### EXERCISE AIM
All of the entries need to be set down exactly as they read.

### SUPPLIED RECORDS

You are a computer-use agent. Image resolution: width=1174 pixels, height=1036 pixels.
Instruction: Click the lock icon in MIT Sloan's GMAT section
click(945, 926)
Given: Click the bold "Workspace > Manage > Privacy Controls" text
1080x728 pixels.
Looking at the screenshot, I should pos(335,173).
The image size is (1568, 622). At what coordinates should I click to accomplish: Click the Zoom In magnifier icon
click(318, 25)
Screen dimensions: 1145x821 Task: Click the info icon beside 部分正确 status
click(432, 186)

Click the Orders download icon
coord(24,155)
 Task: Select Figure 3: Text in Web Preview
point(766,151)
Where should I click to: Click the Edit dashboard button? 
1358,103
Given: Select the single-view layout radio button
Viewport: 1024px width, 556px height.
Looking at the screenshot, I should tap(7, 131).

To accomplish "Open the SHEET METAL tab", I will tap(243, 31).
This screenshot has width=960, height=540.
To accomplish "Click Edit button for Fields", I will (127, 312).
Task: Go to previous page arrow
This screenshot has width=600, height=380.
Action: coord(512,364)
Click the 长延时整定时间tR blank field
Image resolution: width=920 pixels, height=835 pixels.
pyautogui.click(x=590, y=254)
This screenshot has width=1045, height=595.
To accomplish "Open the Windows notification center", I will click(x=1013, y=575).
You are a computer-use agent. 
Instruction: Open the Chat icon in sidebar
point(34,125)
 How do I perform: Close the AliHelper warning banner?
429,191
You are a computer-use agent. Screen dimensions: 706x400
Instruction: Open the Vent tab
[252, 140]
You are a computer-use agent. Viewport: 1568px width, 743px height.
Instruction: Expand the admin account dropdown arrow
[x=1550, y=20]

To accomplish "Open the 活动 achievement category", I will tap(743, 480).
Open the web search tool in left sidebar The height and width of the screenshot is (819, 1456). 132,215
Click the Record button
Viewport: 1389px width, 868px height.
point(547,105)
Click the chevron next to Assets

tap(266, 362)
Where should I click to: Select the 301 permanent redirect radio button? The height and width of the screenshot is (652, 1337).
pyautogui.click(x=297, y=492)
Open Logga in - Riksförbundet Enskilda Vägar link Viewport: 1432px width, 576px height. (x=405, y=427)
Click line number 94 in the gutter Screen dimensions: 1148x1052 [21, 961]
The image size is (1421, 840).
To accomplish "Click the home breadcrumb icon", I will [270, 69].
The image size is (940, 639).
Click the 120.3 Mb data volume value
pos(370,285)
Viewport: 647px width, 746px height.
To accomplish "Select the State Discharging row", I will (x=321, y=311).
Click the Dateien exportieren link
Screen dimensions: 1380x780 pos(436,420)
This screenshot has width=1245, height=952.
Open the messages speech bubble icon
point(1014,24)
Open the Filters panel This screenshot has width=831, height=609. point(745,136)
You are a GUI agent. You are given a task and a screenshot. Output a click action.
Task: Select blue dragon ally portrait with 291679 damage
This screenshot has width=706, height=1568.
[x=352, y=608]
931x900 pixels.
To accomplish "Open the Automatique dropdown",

### ANSWER TO THE EXERCISE
You are a computer-use agent. Image resolution: width=1174 pixels, height=1036 pixels.
Instruction: Click the lock icon in MIT Sloan's GMAT section
click(945, 926)
Given: Click the bold "Workspace > Manage > Privacy Controls" text
1080x728 pixels.
Looking at the screenshot, I should pos(335,173).
The image size is (1568, 622). At what coordinates should I click to accomplish: Click the Zoom In magnifier icon
click(318, 25)
Screen dimensions: 1145x821 Task: Click the info icon beside 部分正确 status
click(432, 186)

Click the Orders download icon
coord(24,155)
 Task: Select Figure 3: Text in Web Preview
point(766,151)
Where should I click to: Click the Edit dashboard button? 
1358,103
Given: Select the single-view layout radio button
Viewport: 1024px width, 556px height.
Looking at the screenshot, I should tap(7, 131).

To accomplish "Open the SHEET METAL tab", I will tap(243, 31).
This screenshot has width=960, height=540.
To accomplish "Click Edit button for Fields", I will (127, 312).
Task: Go to previous page arrow
This screenshot has width=600, height=380.
Action: coord(512,364)
Click the 长延时整定时间tR blank field
Image resolution: width=920 pixels, height=835 pixels.
pyautogui.click(x=590, y=254)
This screenshot has width=1045, height=595.
To accomplish "Open the Windows notification center", I will click(x=1013, y=575).
You are a computer-use agent. 
Instruction: Open the Chat icon in sidebar
point(34,125)
 How do I perform: Close the AliHelper warning banner?
429,191
You are a computer-use agent. Screen dimensions: 706x400
Instruction: Open the Vent tab
[252, 140]
You are a computer-use agent. Viewport: 1568px width, 743px height.
Instruction: Expand the admin account dropdown arrow
[x=1550, y=20]

To accomplish "Open the 活动 achievement category", I will tap(743, 480).
Open the web search tool in left sidebar The height and width of the screenshot is (819, 1456). 132,215
Click the Record button
Viewport: 1389px width, 868px height.
point(547,105)
Click the chevron next to Assets

tap(266, 362)
Where should I click to: Select the 301 permanent redirect radio button? The height and width of the screenshot is (652, 1337).
pyautogui.click(x=297, y=492)
Open Logga in - Riksförbundet Enskilda Vägar link Viewport: 1432px width, 576px height. (x=405, y=427)
Click line number 94 in the gutter Screen dimensions: 1148x1052 [21, 961]
The image size is (1421, 840).
To accomplish "Click the home breadcrumb icon", I will [270, 69].
The image size is (940, 639).
Click the 120.3 Mb data volume value
pos(370,285)
Viewport: 647px width, 746px height.
To accomplish "Select the State Discharging row", I will (x=321, y=311).
Click the Dateien exportieren link
Screen dimensions: 1380x780 pos(436,420)
This screenshot has width=1245, height=952.
Open the messages speech bubble icon
point(1014,24)
Open the Filters panel This screenshot has width=831, height=609. point(745,136)
You are a GUI agent. You are given a task and a screenshot. Output a click action.
Task: Select blue dragon ally portrait with 291679 damage
This screenshot has width=706, height=1568.
[x=352, y=608]
931x900 pixels.
To accomplish "Open the Automatique dropdown",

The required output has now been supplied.